■ Requirement
The data must be reproduced verbatim; images are to be omitted.

■ Pixel coordinate grounding data
····················
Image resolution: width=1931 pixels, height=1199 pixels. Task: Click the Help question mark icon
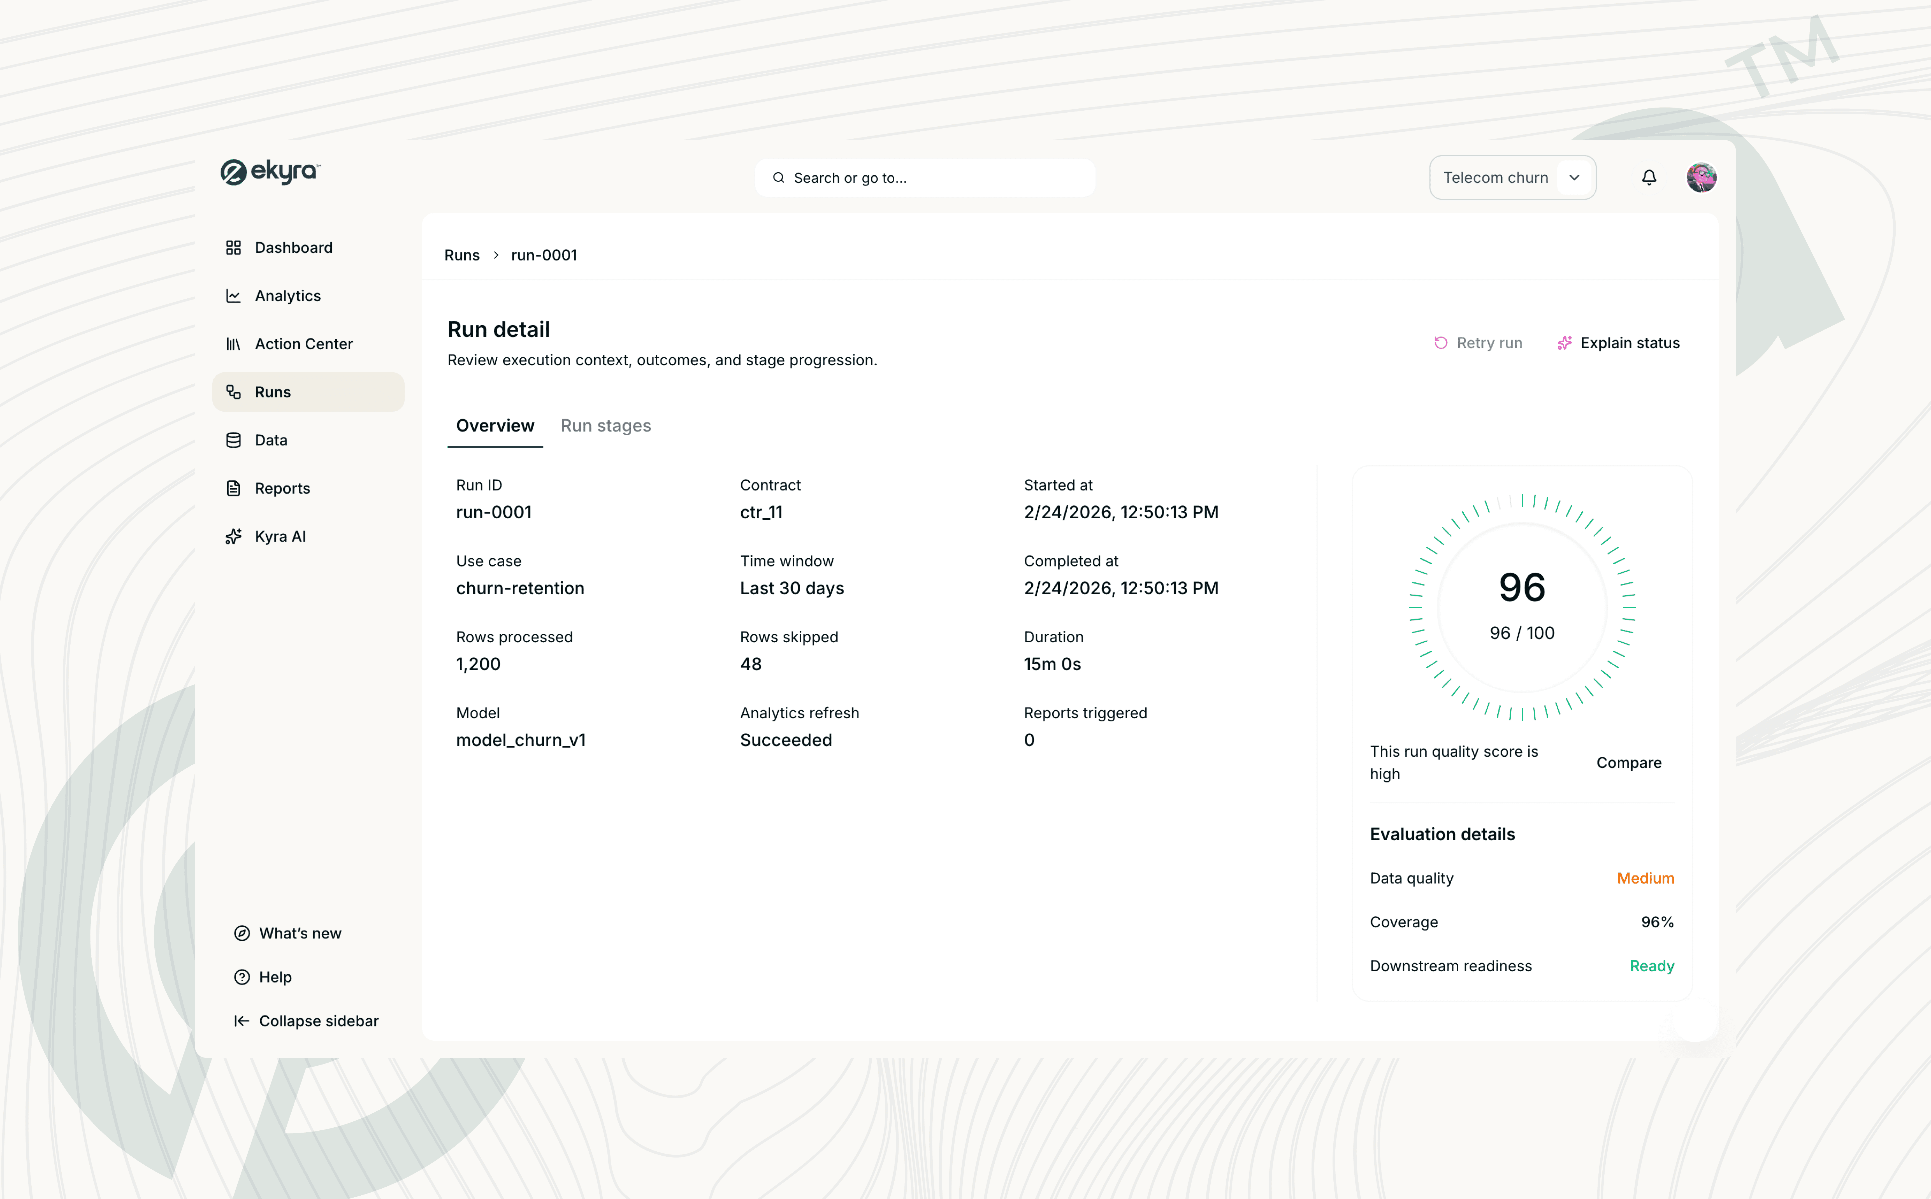click(242, 977)
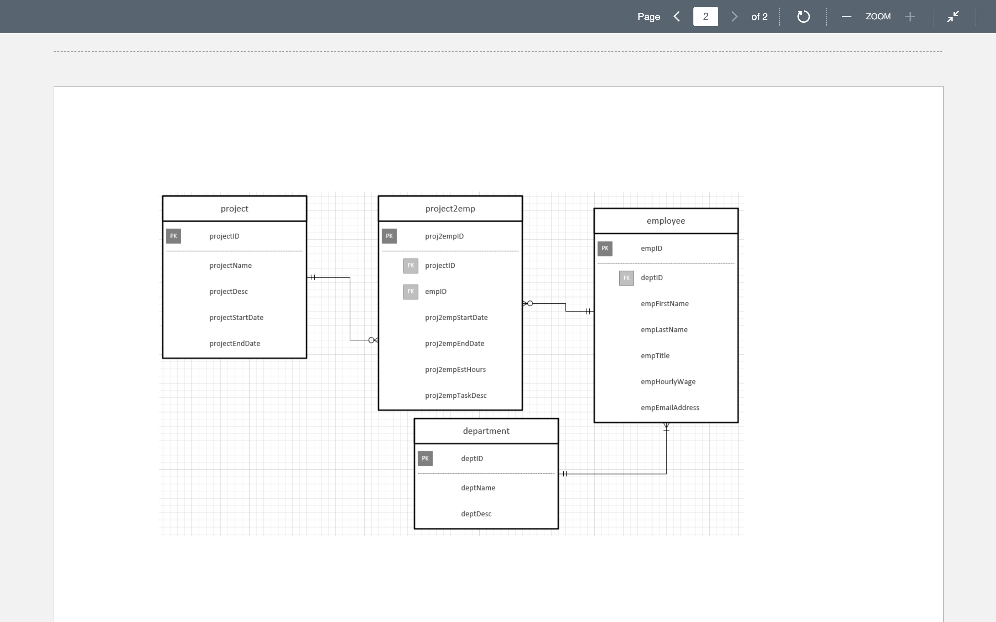Click the projectStartDate attribute

click(x=236, y=317)
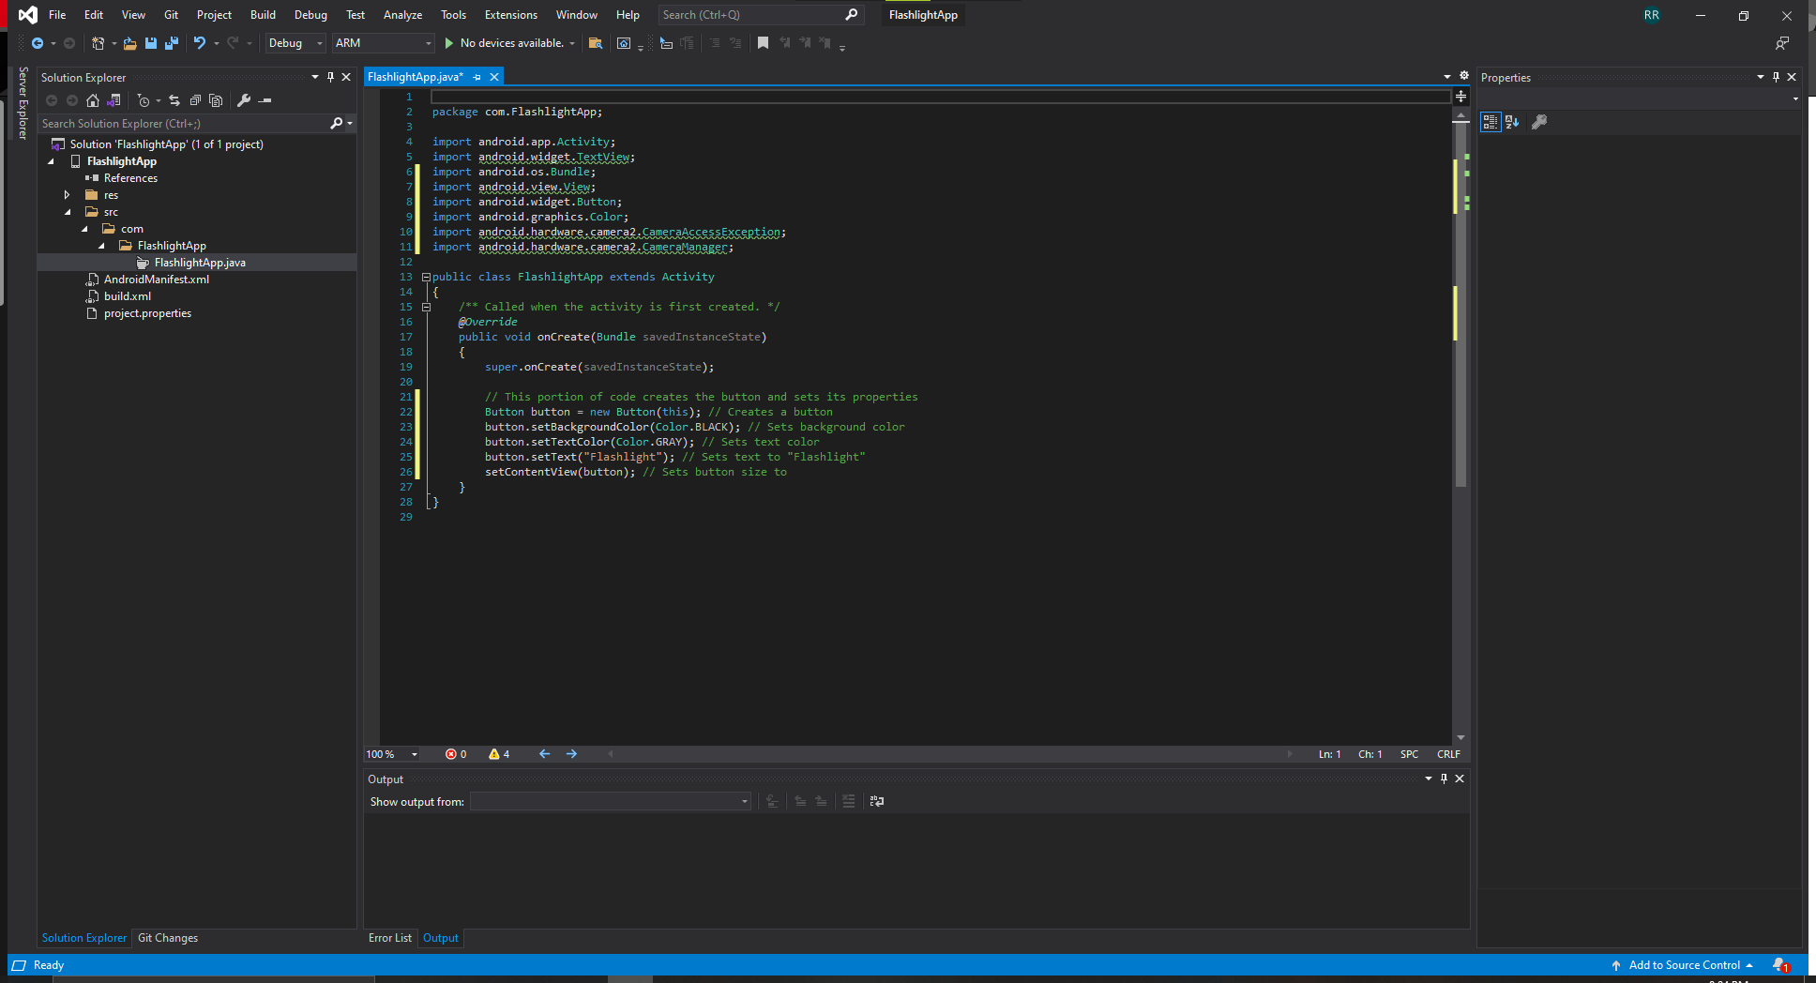Select Sync with Active Document in Solution Explorer

(x=174, y=100)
····················
■ Problem solution
Image resolution: width=1931 pixels, height=1199 pixels. Task: Click the Help question mark icon
click(242, 977)
Click the projectStartDate attribute

click(x=236, y=317)
Select Sync with Active Document in Solution Explorer

(x=174, y=100)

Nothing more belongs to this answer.